In the Sahel, drought intensified by climate change and the conflicts ravaging the region have generated food insecurity and risks of undernutrition for many communities. To address this situation, HI and its partners are helping communities to develop sustainable economic activities.
Crops threatened by drought
In these regions, the lack of rainfall – exacerbated by climate change – is threatening the survival of farming communities. Without sufficient harvests, many households do not have enough food to feed themselves. It is estimated that by 2023, more than 1,200,000 people in Mali will need emergency food aid, especially during the “hunger gap” before the next harvest comes in.
This used to be the case for Katou, a 60-year-old widow living in the town of Léré in the Timbuktu region. Despite the vagaries of the weather, Katou had always made her living out of market gardening, working plots in the women's market garden in Léré. But her efforts and determination were not enough to overcome a lack of financial resources and adequate materials.
Financial support for developing agriculture
HI gave Katou a grant of 120,000 CFA francs to support her business and develop her crops. With these funds, she was able to buy fertiliser and equipment and farm more plots.
Today, Katou grows lettuces, tomatoes, potatoes, white cabbage, carrots, beets and okra. Her harvest is now sufficient to ensure her household’s food security. She also sells seeds to other women in the community and enough fresh vegetables to be able to set some money aside.
“There was a time when I would spend all day watering my plants in this garden, but I would barely get enough to feed my children in the evening. With the help of HI, I have become a reference in market gardening. I produce ten times more vegetables than before. Today, by selling my vegetables at the market, I can earn up to 4,500 CFA francs a day. This is much more than I used to earn a few years ago. With this income, I can cover my family's needs without outside help," says Katou, happily.
Women meeting their families’ needs
Kadia, another farmer from Léré, also received support from HI to develop her crops and become financially independent.
"I received supplies and the sum of 120,000 CFA francs. With this money, I did business, planted seeds, set up nurseries and sold what I grew. I was able to buy livestock, feed my children and buy their school supplies," says Kadia.

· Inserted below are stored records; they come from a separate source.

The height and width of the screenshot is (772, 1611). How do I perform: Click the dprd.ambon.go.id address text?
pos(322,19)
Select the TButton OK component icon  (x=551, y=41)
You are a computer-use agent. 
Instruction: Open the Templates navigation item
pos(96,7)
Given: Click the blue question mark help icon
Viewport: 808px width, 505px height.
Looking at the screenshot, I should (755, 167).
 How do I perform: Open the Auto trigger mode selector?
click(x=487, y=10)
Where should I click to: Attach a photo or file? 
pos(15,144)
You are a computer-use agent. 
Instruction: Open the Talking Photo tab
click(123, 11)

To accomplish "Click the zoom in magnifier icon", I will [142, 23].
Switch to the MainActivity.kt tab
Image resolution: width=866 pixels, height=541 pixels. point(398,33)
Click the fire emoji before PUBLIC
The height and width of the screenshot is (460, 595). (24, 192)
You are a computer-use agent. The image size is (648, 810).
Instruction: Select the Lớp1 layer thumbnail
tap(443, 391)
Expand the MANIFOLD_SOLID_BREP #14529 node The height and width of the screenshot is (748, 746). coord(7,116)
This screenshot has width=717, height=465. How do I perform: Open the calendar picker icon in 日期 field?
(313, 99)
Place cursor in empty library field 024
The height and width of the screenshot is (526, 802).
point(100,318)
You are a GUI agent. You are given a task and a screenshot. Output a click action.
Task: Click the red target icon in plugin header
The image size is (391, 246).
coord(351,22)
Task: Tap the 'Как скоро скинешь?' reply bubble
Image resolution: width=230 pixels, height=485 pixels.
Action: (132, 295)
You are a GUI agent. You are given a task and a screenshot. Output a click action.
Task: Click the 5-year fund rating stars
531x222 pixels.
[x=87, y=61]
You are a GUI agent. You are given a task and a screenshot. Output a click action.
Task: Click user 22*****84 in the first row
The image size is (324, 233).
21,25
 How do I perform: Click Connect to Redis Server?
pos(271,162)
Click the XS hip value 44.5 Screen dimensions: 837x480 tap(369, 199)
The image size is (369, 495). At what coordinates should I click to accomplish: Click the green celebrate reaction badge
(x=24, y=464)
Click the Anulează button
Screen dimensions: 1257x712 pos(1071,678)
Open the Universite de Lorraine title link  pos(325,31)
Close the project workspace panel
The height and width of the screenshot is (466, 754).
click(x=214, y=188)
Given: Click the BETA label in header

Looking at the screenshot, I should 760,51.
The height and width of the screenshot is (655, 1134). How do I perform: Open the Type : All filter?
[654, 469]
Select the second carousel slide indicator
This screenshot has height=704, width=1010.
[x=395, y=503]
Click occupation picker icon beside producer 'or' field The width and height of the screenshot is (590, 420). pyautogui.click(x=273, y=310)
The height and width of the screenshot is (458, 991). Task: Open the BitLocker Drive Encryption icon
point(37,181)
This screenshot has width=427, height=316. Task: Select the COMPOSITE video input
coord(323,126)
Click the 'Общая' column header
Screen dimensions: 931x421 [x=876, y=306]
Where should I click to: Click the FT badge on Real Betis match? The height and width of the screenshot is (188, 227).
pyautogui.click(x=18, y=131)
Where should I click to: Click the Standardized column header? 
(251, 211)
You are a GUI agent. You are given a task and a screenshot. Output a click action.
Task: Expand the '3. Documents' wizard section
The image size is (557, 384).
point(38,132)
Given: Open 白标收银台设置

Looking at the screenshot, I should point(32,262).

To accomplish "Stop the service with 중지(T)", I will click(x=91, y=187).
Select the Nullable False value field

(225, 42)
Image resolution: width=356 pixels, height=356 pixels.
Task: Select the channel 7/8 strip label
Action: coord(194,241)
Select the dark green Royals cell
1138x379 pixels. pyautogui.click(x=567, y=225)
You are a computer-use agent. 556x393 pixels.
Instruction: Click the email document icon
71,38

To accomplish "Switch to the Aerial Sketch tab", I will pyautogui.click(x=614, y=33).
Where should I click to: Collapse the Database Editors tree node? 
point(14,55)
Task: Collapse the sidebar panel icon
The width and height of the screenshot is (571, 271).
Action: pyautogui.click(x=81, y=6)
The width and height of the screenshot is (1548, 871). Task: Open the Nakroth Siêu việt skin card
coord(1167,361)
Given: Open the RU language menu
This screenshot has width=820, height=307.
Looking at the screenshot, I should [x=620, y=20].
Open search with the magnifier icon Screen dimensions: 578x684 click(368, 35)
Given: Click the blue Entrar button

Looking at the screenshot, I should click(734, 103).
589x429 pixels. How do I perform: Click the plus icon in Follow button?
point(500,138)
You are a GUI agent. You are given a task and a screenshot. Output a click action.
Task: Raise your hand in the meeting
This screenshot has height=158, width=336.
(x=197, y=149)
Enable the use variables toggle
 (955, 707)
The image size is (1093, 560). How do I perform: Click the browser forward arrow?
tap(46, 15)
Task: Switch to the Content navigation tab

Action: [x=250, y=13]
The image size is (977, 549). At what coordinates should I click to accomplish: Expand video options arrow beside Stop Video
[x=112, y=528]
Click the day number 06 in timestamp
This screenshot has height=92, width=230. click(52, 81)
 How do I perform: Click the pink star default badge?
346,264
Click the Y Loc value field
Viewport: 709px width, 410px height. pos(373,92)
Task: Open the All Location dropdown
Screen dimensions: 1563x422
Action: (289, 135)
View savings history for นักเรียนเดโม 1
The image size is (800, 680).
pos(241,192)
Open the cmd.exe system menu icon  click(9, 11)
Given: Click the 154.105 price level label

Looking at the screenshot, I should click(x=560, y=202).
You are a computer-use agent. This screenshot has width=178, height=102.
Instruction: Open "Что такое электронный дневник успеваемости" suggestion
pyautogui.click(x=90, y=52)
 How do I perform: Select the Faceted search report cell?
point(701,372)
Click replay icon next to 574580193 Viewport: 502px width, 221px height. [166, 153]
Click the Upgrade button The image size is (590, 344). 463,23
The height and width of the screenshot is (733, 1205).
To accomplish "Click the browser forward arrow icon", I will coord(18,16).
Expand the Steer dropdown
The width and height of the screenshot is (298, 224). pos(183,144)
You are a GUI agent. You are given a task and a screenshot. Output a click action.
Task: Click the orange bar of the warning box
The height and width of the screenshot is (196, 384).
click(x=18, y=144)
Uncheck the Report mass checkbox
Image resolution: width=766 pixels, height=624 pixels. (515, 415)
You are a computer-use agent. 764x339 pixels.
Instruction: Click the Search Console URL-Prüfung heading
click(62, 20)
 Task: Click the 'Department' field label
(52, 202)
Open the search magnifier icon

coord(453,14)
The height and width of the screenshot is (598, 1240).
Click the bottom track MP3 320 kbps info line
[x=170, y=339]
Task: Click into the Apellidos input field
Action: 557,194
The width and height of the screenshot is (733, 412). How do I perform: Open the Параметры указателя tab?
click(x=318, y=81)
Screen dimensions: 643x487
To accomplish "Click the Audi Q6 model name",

With better harvests, these women farmers have secured a future for their families and they now participate fully in their communities. Katou, for example, has become a true leader, respected by all the women farmers thanks to her dedication and commitment. In return, she shares her experience with the other women.
Supporting people on the road to resilience
In the town of Léré, HI set up a committee whose role was to identify the poorest people. These people benefitted from monetary assistance for three years running, as well as support to develop their economic activities and ensure them a sustainable income.
In Mali and Mauritania, HI and its partners are implementing a project to improve the living conditions and resilience of vulnerable populations by providing them with skills and knowledge that will improve their daily lives in a sustainable way. This four-year project will support more than 2,600 households, approximately 15,000 people, thanks to financial support from the European Union. In addition, social cohesion and nutrition activities will benefit another 69,000 people. For this project, HI is working in partnership with other humanitarian actors: Solidarités International (SI), International Rescue Committee (IRC), Appui au Développement Intégré des Communautés Rurales (ADICOR) and Association Malienne pour la Sécurité et la Souveraineté Alimentaires (AMASSA - Afrique Verte Mali)
GREEN PROJECT: HI is committed to reducing the adverse effects of climate change on the world's vulnerable and marginalised populations. Our organization prepares communities to cope with climate shocks and stresses and responds to crises amplified by environmental factors. HI takes vulnerability or exclusion factors related to disability, gender and age into account in all its actions, and lobbies for practitioners and politicians to also integrate this approach into their climate work. HI is also committed to reducing its own carbon footprint by adapting and implementing environmentally friendly approaches to its humanitarian action.